Requirement = Your answer must be only the lines below from the one containing "This screenshot has height=1211, width=600." through the one containing "the chevron arrow", copied exactly, with the pictures left out.

━━ Information supplied ━━

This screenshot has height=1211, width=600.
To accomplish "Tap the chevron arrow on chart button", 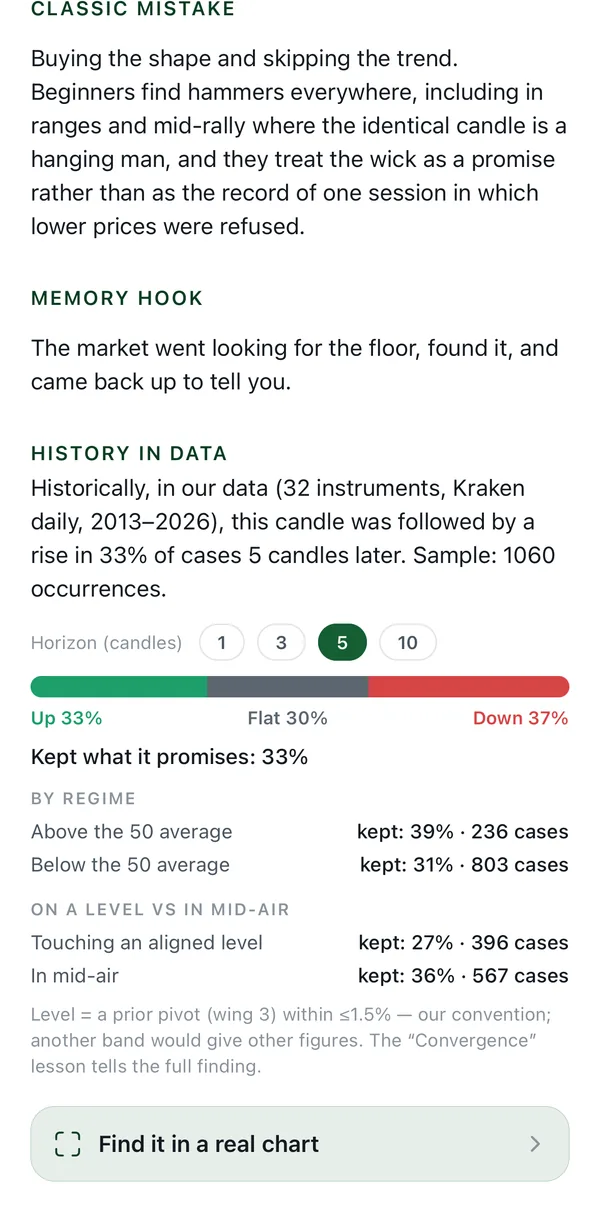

━━━
━━ Information supplied ━━

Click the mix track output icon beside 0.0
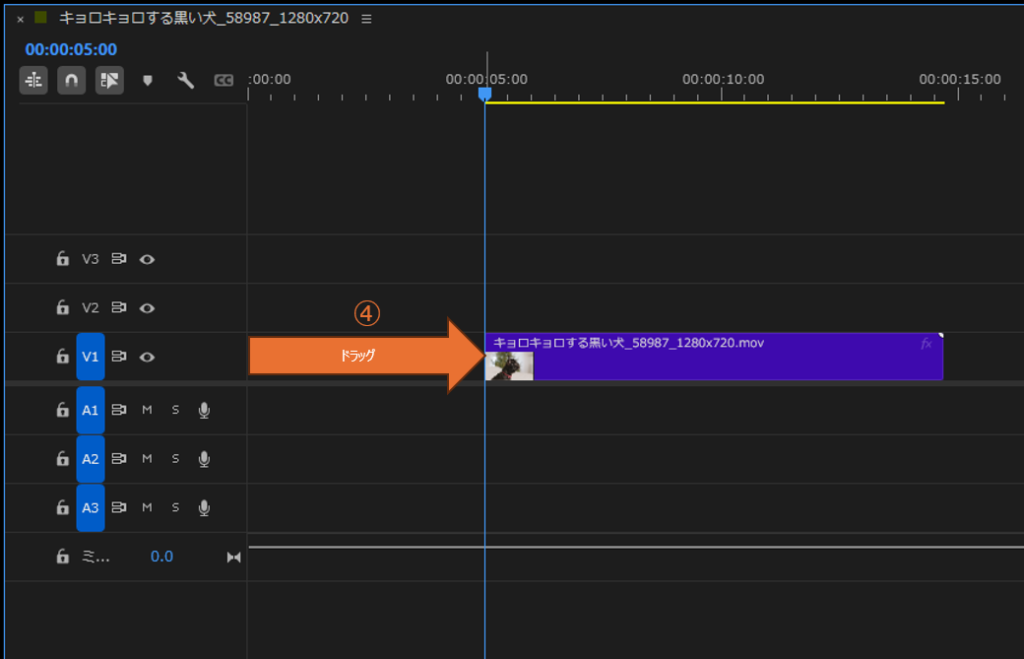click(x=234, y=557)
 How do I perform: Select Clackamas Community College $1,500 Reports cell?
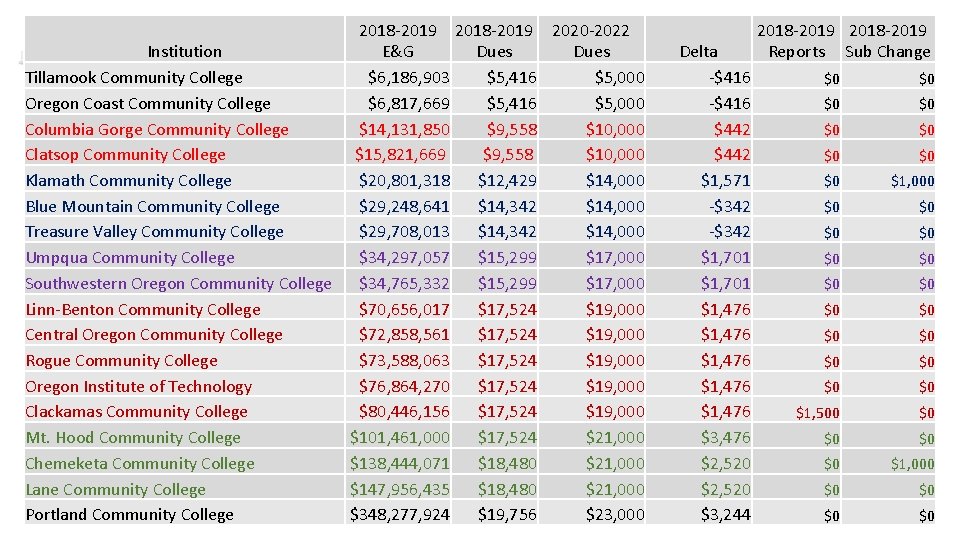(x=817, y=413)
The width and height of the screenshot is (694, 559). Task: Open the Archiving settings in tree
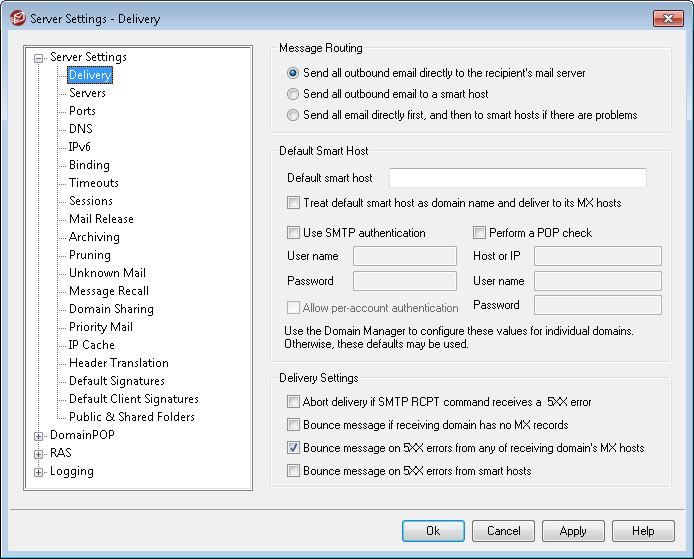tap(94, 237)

━━━

Answer box =
This screenshot has height=1211, width=600.
To accomplish "Tap the chevron arrow on chart button", 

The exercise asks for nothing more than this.